Hello @divyaprince321,

If you fell comfortable doing so, would you mind sharing the corresponding reads (that were classified) and the feature table artifacts?

divyaprince321 · July 24, 2023, 12:58pm

Hi @ Colinvwood
Sure here I am sharing the required files
table.qza (12.6 KB)
rep-seqs.qza (11.3 KB)
Kindly please let me know if you need any other file.
thanks and regards

colinvwood · July 24, 2023, 5:09pm

Hello @divyaprince321,

You only have eight features in your feature table, so you only got 8 taxonomy assignments (not 9 by the way).

divyaprince321 · July 24, 2023, 5:35pm

Hi @ Colin
Anyways 8 or 9 why is it so
When the sequence count/depth seems good.
How to track this
Thanks and Regards

colinvwood · July 24, 2023, 5:37pm

Hello @divyaprince321,

As I said above, you have 8 taxonomy assignments because you only have 8 features to classify. Why would you expect more taxonomy assignments than you have features?

divyaprince321 · July 24, 2023, 6:02pm

Hi again
That is what I want to know
Why I got only 8 features.
Any reason and how to get more?
Is this issue with the sequencing or any other?
Thanks

colinvwood · July 24, 2023, 6:14pm

Hello @divyaprince321,

That could be a dada2 issue or it could be that you started out with a small amount of sequences to begin with.

divyaprince321 · July 24, 2023, 6:30pm

Thanks again
Now how to overcome this issue.
Thanks again

cherman2 · July 24, 2023, 6:37pm

Hi @divyaprince321,
Unfortunately, you have not given enough information about your data for us to help you with your question.
This question about low feature count has been asked multiple times on the forum, please look through the forum to see if any previous post could be helpful to you.

If you are not able to find anything, can you please provide additional information.
Can you explain your 1) importing steps 2) demuxing step 3) dada2 denoise step?
Could you also upload your dada2-stats.qzv?

divyaprince321 · July 25, 2023, 1:11pm

Hi @ cherman2
thanks for your support
For importing I have used
qiime tools import --type SampleData[PairedEndSequencesWithQuality] --input-path /home/qiime2/Desktop/metadata/manifest.tsv.txt --output-path /home/qiime2/Desktop/manifest.qza --input-format PairedEndFastqManifestPhred33
and successfully imported the datasets.
Then I ran the command
qiime demux summarize --i-data /home/qiime2/Desktop/manifest.qza --o-visualization /home/qiime2/Desktop/demux.qzv
demux.qzv (317.8 KB)

RECORDED DATA:
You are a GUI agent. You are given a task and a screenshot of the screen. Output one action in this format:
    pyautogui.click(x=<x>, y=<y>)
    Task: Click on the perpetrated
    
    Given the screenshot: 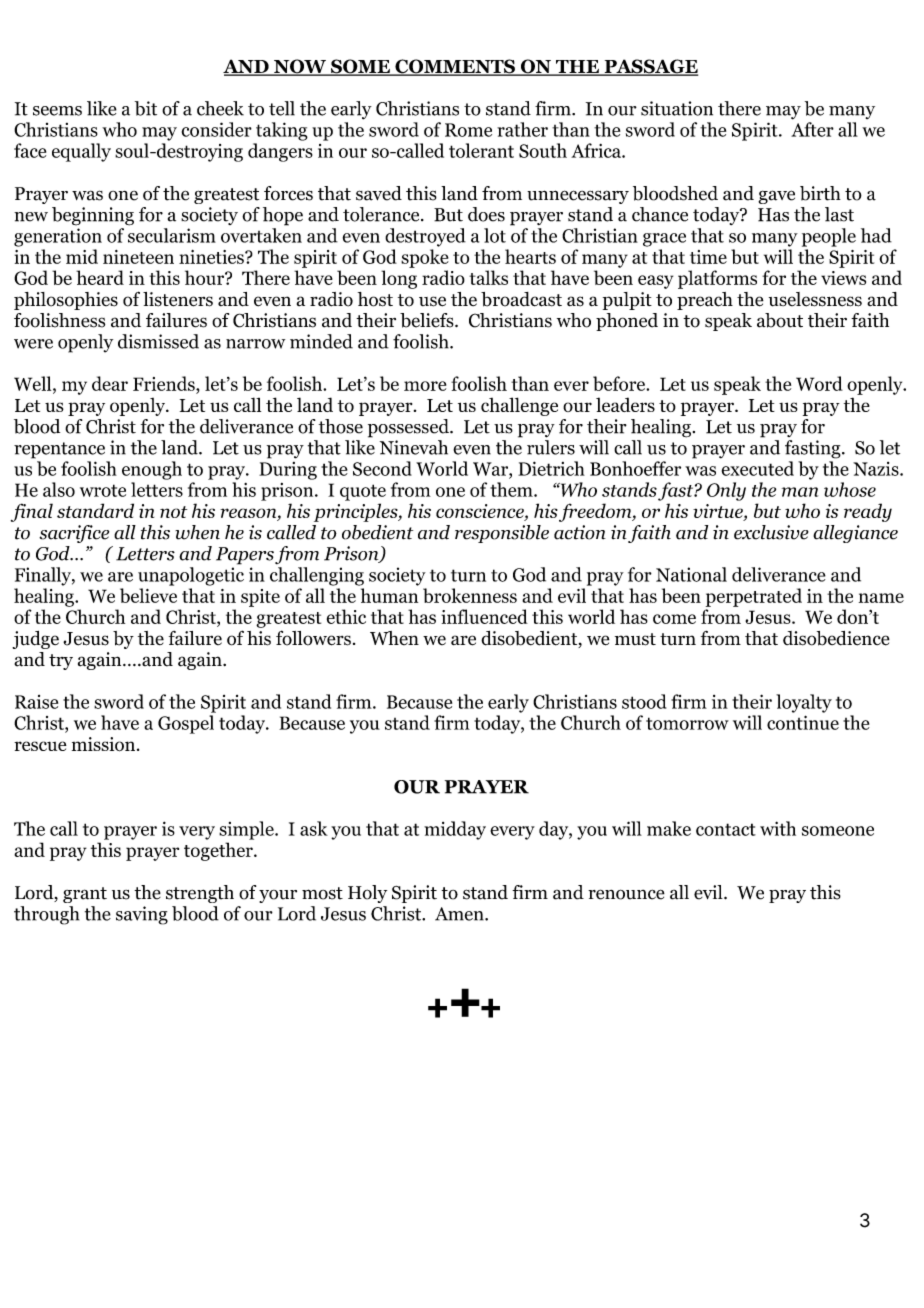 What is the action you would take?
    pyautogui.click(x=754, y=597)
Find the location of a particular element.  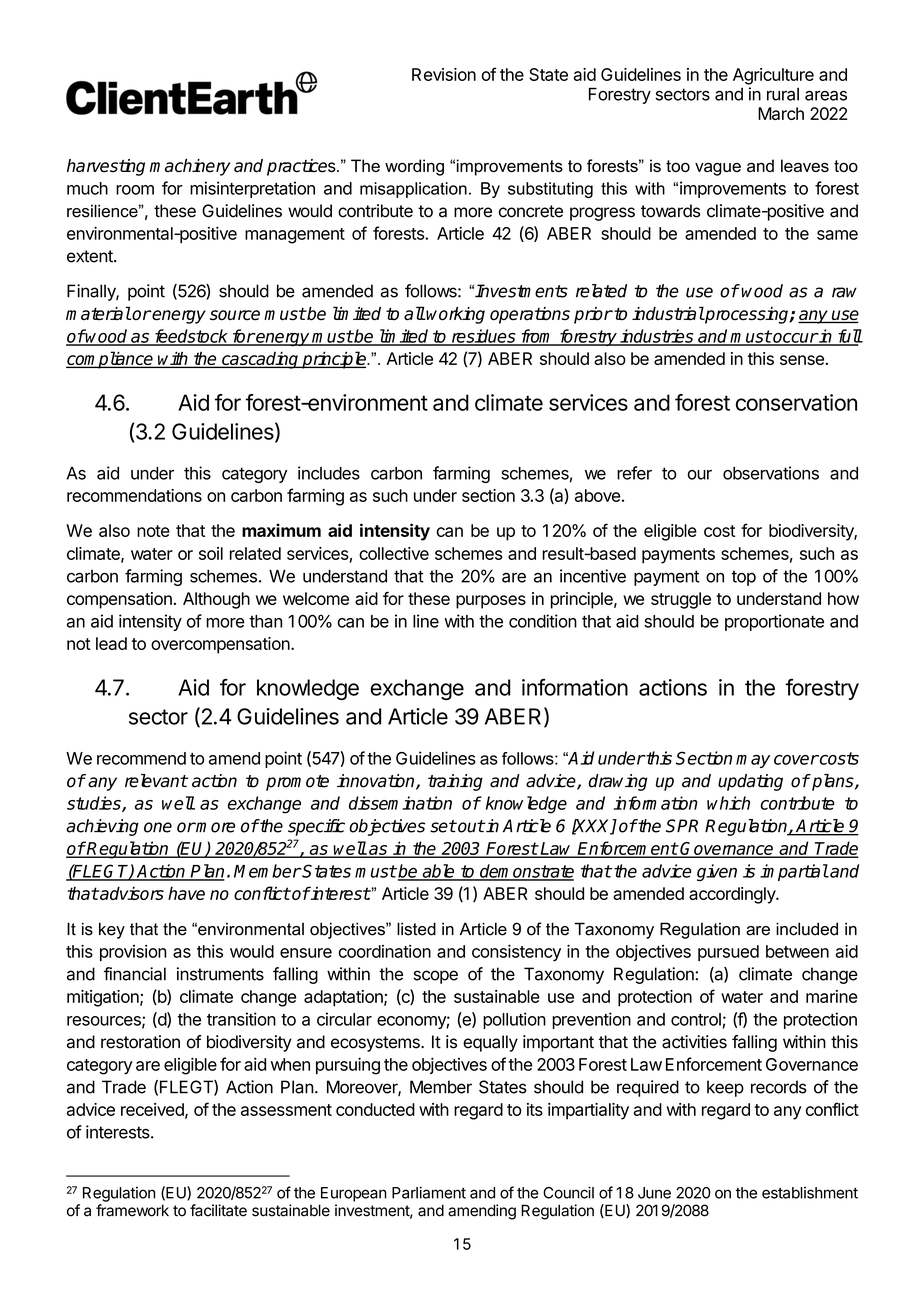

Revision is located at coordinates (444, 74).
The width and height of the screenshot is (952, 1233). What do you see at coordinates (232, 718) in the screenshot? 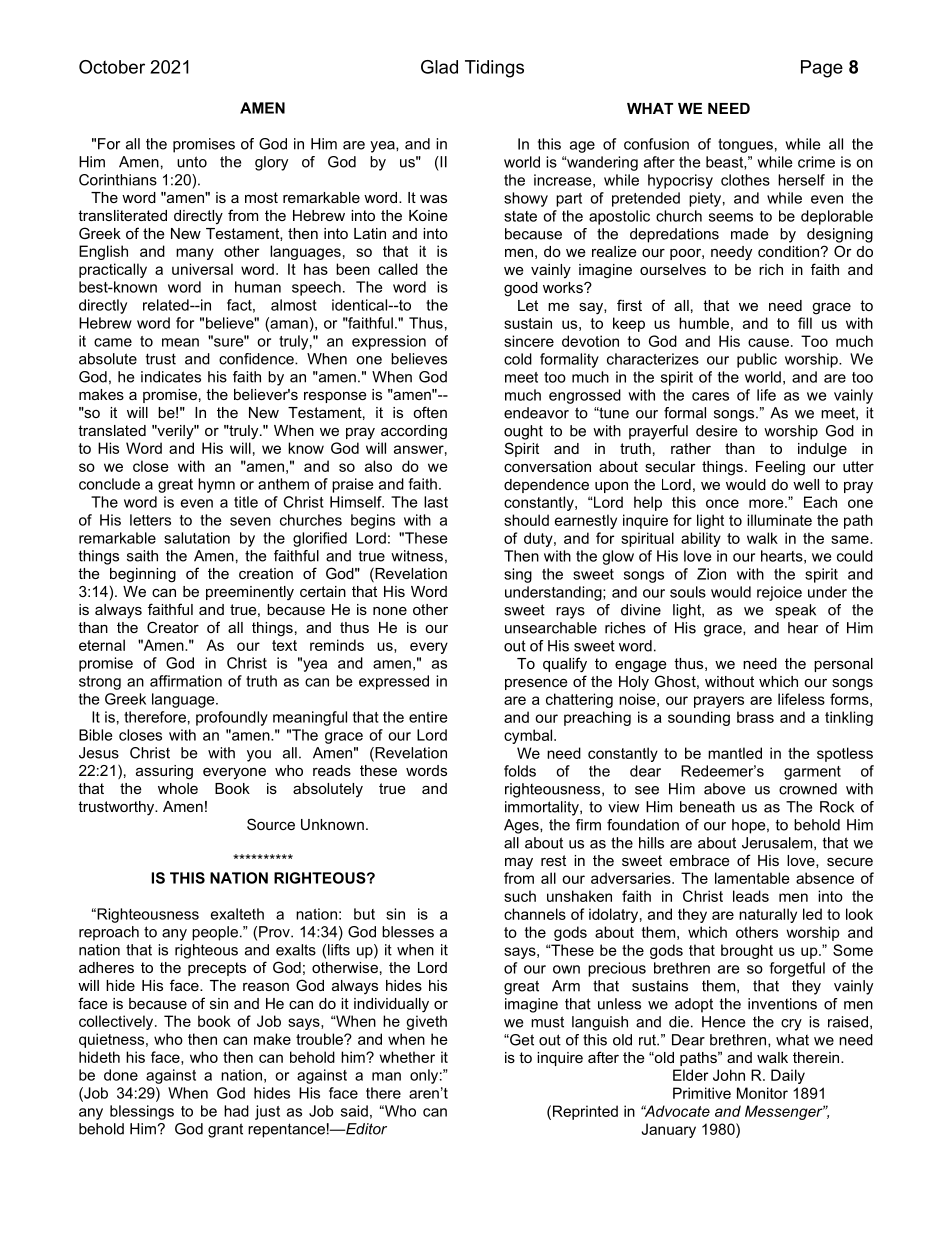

...

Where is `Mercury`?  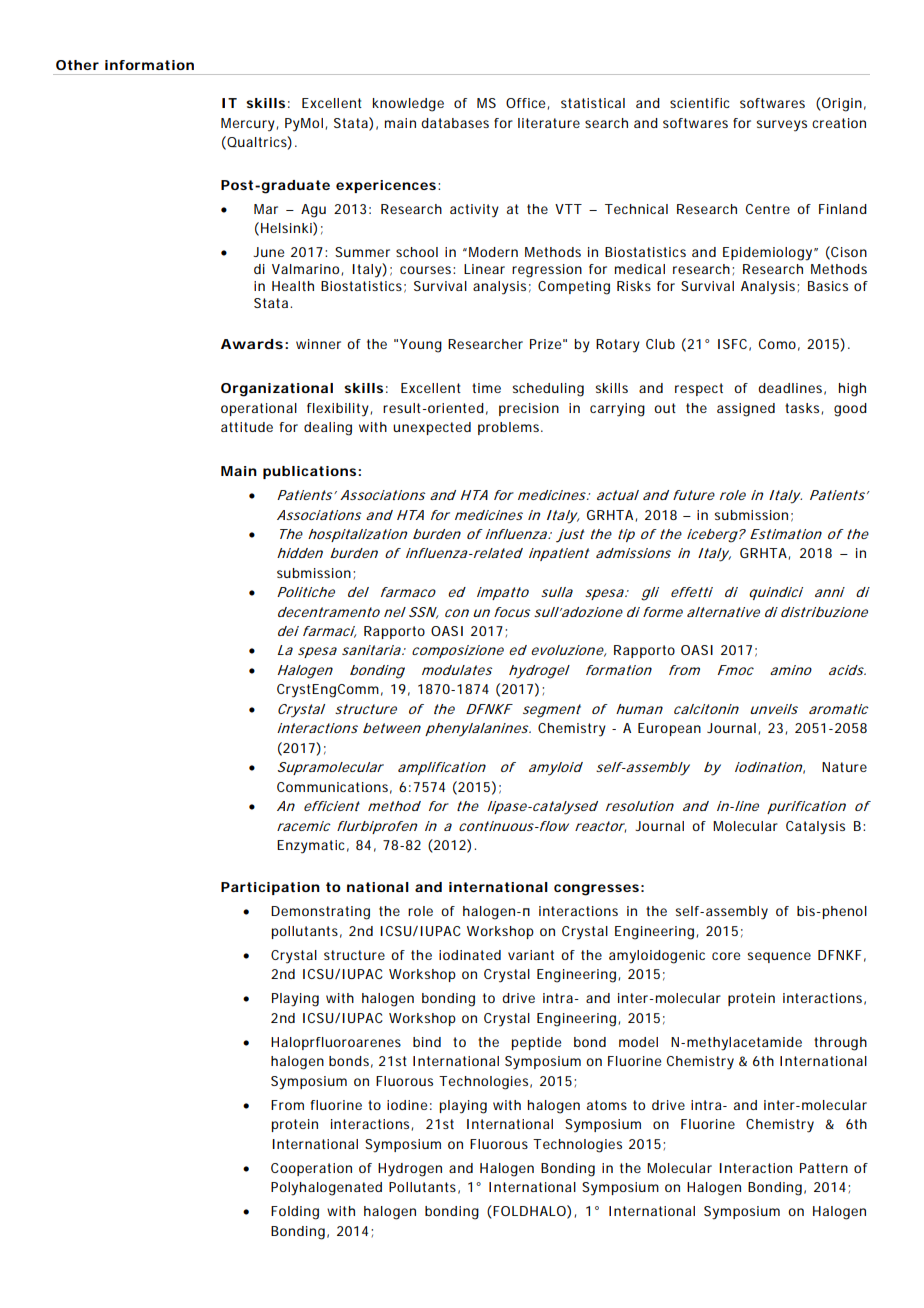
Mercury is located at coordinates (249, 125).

SET OF TASKS:
**a.** Translate this sentence from the forum thread into Spanish: "That could be a dada2 issue or it could be that you started out with a small amount of sequences to begin with."
**b.** In the forum thread, which file does cherman2 ask divyaprince321 to upload?
You won't need the entries for the tasks here.

THE SOLUTIONS:
**a.** Eso podría ser un problema de dada2 o podría ser que empezaste con una cantidad pequeña de secuencias desde el principio.

**b.** The dada2-stats.qzv file.